Task description>
Set down exactly the lines below between the line holding "Instruction: Click the" and the line holding "Open Toshiki Shimomachi", inclusive; no other line belongs in the answer.

[Source records]
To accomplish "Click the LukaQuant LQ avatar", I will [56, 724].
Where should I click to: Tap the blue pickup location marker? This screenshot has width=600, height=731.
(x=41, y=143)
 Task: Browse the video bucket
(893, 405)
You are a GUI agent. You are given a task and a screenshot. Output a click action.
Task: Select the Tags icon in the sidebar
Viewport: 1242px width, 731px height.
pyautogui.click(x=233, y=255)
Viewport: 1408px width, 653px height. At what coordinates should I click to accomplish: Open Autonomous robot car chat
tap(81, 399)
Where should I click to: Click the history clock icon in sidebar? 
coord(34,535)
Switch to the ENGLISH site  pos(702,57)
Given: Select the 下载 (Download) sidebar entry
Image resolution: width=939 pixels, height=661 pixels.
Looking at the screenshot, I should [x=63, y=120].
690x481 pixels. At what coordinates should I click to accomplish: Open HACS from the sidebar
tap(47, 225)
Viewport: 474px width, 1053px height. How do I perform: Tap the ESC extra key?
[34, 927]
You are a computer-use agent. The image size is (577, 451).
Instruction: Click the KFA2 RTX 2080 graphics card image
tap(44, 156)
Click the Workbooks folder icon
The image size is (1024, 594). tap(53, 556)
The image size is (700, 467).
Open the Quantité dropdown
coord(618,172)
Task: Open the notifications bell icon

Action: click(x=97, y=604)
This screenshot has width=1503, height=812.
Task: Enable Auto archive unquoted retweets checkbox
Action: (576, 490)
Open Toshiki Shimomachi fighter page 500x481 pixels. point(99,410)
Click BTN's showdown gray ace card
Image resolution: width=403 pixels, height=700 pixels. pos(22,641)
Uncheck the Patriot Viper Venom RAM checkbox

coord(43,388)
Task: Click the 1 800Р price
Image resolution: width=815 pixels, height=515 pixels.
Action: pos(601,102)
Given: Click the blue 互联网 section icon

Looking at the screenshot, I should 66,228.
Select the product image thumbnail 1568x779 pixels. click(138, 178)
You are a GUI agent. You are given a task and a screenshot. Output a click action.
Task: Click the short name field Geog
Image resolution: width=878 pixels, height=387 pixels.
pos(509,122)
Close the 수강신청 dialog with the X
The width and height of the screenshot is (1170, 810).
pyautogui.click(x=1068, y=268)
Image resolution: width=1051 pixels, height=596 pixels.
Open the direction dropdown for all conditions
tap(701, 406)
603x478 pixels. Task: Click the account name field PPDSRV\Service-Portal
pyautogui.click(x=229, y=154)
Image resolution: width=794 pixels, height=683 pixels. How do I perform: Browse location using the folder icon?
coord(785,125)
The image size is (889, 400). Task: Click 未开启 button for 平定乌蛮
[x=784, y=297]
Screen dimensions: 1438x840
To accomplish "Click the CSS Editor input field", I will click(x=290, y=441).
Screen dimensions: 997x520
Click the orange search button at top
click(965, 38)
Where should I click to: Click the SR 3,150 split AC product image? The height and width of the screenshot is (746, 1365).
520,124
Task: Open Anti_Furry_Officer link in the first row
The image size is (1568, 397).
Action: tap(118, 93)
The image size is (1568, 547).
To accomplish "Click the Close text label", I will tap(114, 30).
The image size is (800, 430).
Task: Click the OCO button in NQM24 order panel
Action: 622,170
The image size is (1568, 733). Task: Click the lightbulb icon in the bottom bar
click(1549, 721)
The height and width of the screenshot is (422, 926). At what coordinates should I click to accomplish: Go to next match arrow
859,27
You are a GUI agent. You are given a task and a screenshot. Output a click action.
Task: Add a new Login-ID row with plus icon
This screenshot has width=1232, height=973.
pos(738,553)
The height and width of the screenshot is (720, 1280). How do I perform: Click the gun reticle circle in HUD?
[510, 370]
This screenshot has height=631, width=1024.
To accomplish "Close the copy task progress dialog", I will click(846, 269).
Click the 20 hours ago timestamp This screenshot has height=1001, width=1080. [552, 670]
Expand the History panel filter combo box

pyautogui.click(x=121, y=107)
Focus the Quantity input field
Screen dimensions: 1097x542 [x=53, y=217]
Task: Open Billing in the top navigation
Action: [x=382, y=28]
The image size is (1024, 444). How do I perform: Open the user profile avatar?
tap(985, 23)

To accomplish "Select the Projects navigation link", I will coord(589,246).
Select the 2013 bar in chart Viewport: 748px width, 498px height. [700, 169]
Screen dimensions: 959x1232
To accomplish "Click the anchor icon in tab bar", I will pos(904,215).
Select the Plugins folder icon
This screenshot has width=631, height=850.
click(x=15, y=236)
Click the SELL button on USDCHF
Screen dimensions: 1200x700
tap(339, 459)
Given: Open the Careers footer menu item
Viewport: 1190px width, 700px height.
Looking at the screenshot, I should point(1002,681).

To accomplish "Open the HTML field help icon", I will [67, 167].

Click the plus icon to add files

Response to the task>
Instruction: Click the KFA2 RTX 2080 graphics card image
tap(44, 156)
Click the Workbooks folder icon
The image size is (1024, 594). tap(53, 556)
The image size is (700, 467).
Open the Quantité dropdown
coord(618,172)
Task: Open the notifications bell icon

Action: click(x=97, y=604)
This screenshot has width=1503, height=812.
Task: Enable Auto archive unquoted retweets checkbox
Action: (576, 490)
Open Toshiki Shimomachi fighter page 500x481 pixels. point(99,410)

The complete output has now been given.